Coding with Gemini was Fun Short-Lived

During my migration from Pi to NAS via all things Docker, one of the problems I immediately faced was how I was going to handle my aging databases. All these eBooks, magazines, articles, and etc. I have accumulated since high school had to go somewhere. I know there would be some people shouting I should simply throw them out like the 90s memorabilia in the attic. But I took this on as my personal DIY project.

As I was told many years ago, Python is great when the scope of your project is “build once and use once”. This is a migration project, so Python would be great. And a hack — yes, a hack! — of a job I did over the course of years. My DIY databases needed to be disassembled and reassembled with open source, community-backed, more rigorously tested suite, not some script kiddies work from OS X Leopard machine.

All in all, it meant a lot of reading. Good programming always starts with good reading and ends with even greater writing. You see online cringy memes about programmers not understanding their own codes due to lack of proper documentations — it’s not funny at all. It’s like seeing surgeons laughing because they forgot where they put a kidney. This is where Gemini came in. I wanted to find what APIs I can use quickly, and I wanted AI suggestions on new Python packages.
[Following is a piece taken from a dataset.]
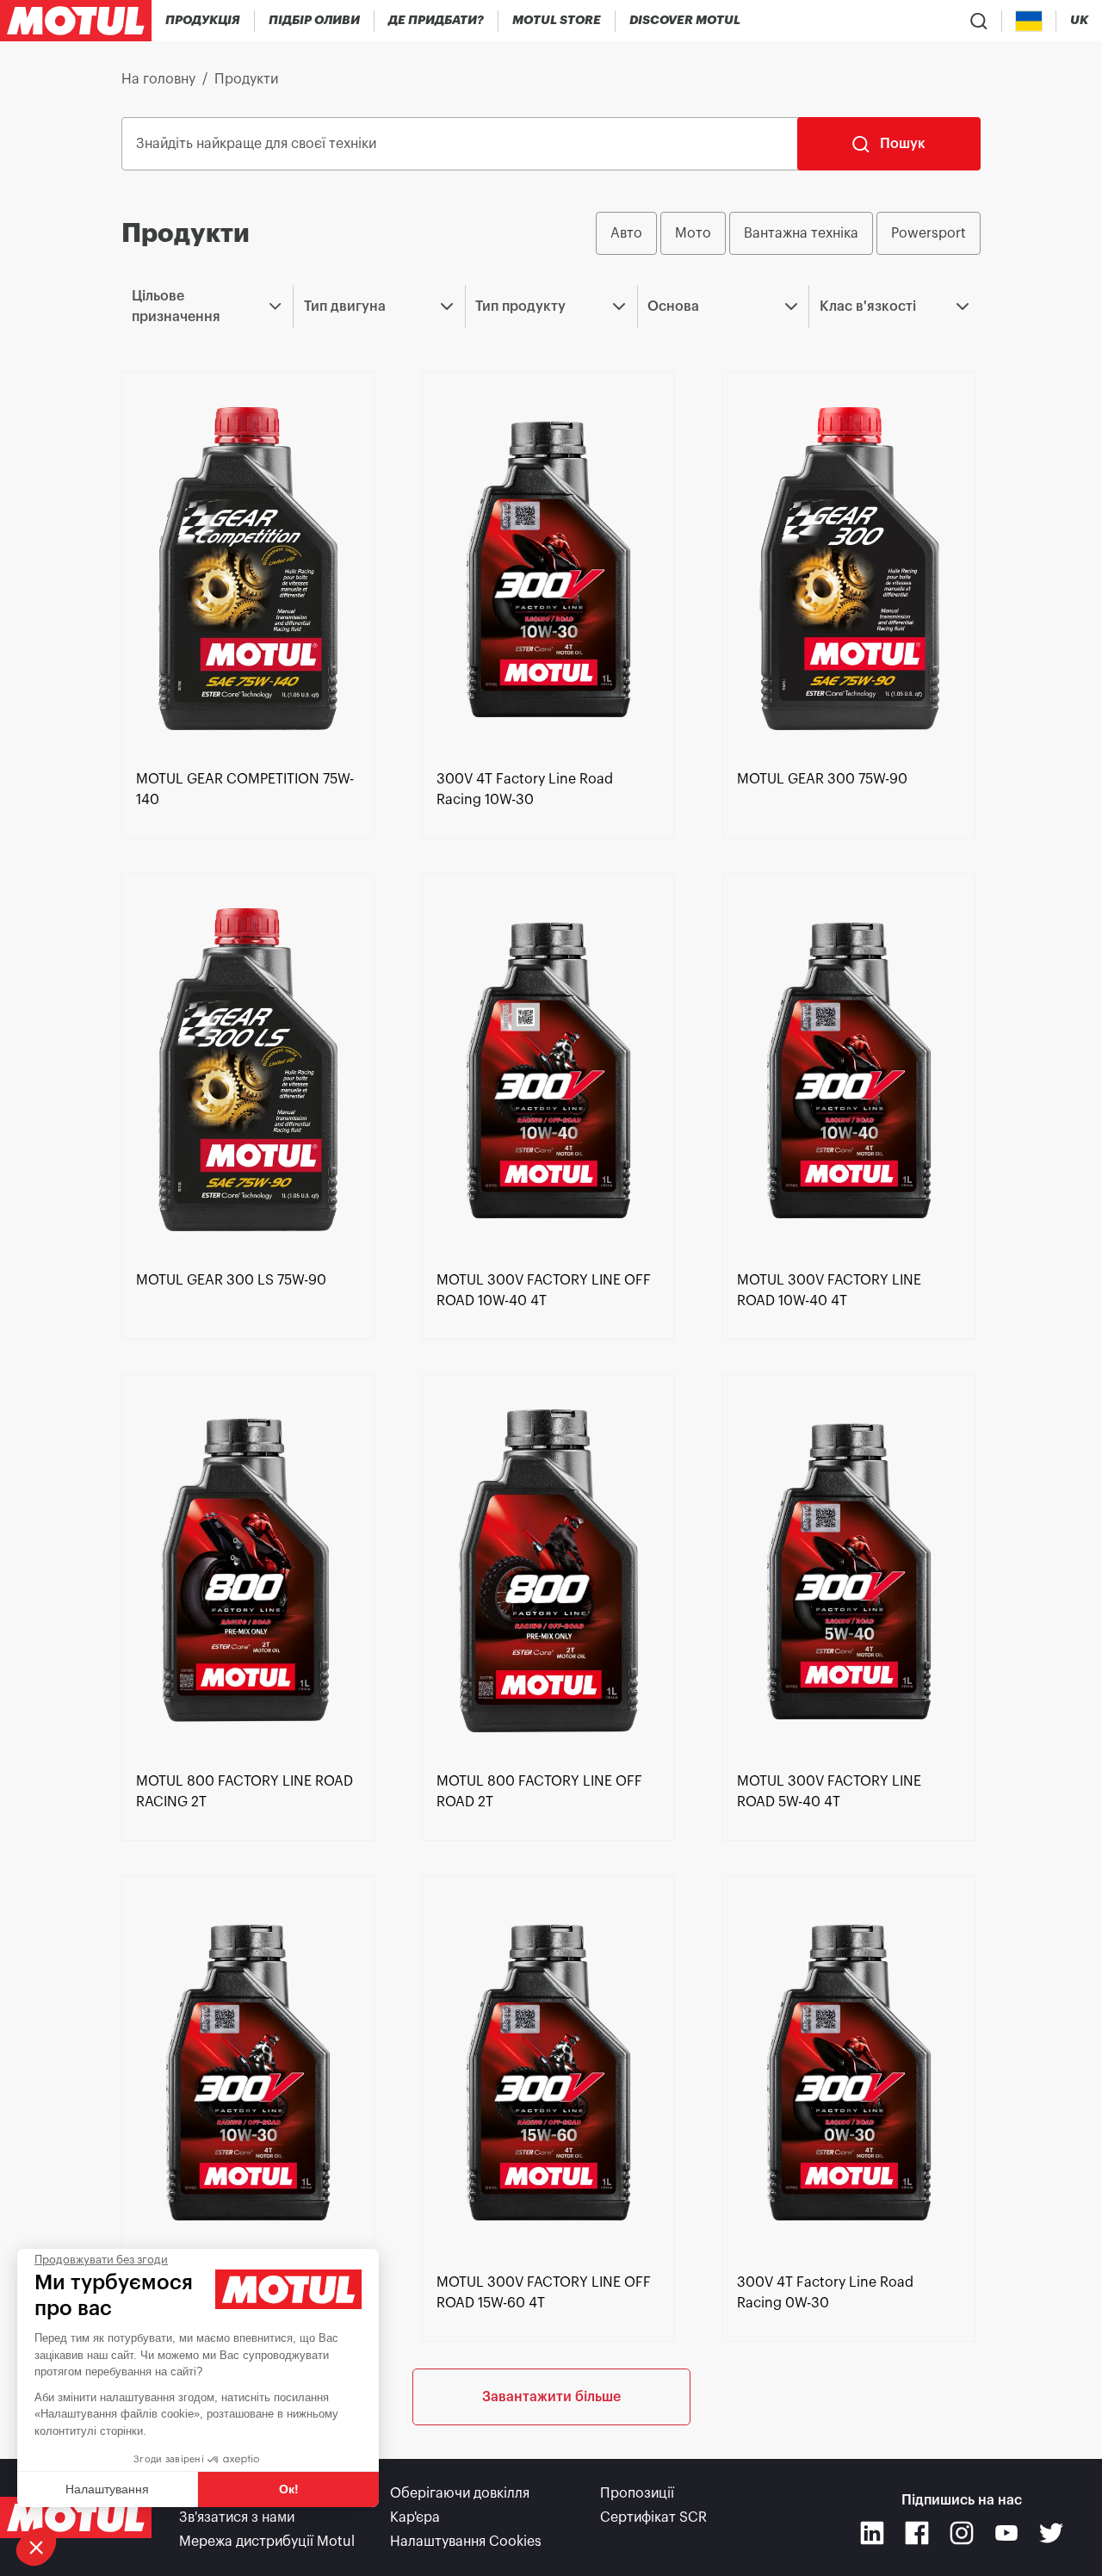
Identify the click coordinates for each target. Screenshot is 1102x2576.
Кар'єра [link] (415, 2517)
One other reason why I use Python is its packages. Think of it as a toolkit. You want to approach the subject to add, remove, or manipulate data. You could build a big ladder yourself, or you could start borrowing tools around the neighborhood. It sounds all great and dandy, except there is one major caveat. Just like any other softwares, it is only fresh so long as it is maintained. If your neighbor’s ladder is equally broken as yours, it’s not much of an advantage.

No doubt some of you are already seeing my own future demise here. Gemini gave me some useful suggestions on APIs and packages, but quite frankly, 99% of them were broken. My question was completely niche subject: home labs, networking, personal DB, and etc. Many features Gemini said it is offered for free were paywalled. The Python packages Gemini thought would help were not maintained and simply ceased to function. I ended up writing a function that would replace the job I wanted to delegate to a Python package, while filtering out which APIs mentioned were real.

When I asked Gemini to come up with a snippet of function to parse data, ones I would have written regex myself previously, it failed spectacularly. I had to keep remind the LLM that there were specs, but it would quickly fix one part of the function only to trim the other parts. If you have ever worked with parsing, especially trying to make sense of one garbled data to another, it’s hard for human eyes to catch these subtle pruning jobs. Using higher, “paid” models with time limits made it to apologize, seeing as I had laid out specs in the past convo. But what in the world is the meaning of a software’s apology?

My DIY projects are still on-going. It’s been roughly two weeks. I will probably keep using Gemini, because it is better than Google Search to find the subject matter. But if someone were to ask me if a programmer, a “real” programmer, would lose a job over this, I don’t think they were programming in the first place. Perhaps competitors’ (like Claude) may offer far superior coding experience, but I’m still the one understanding the needs and documenting the specs of each program. That’s the primary work of building a program, not weaving out codes.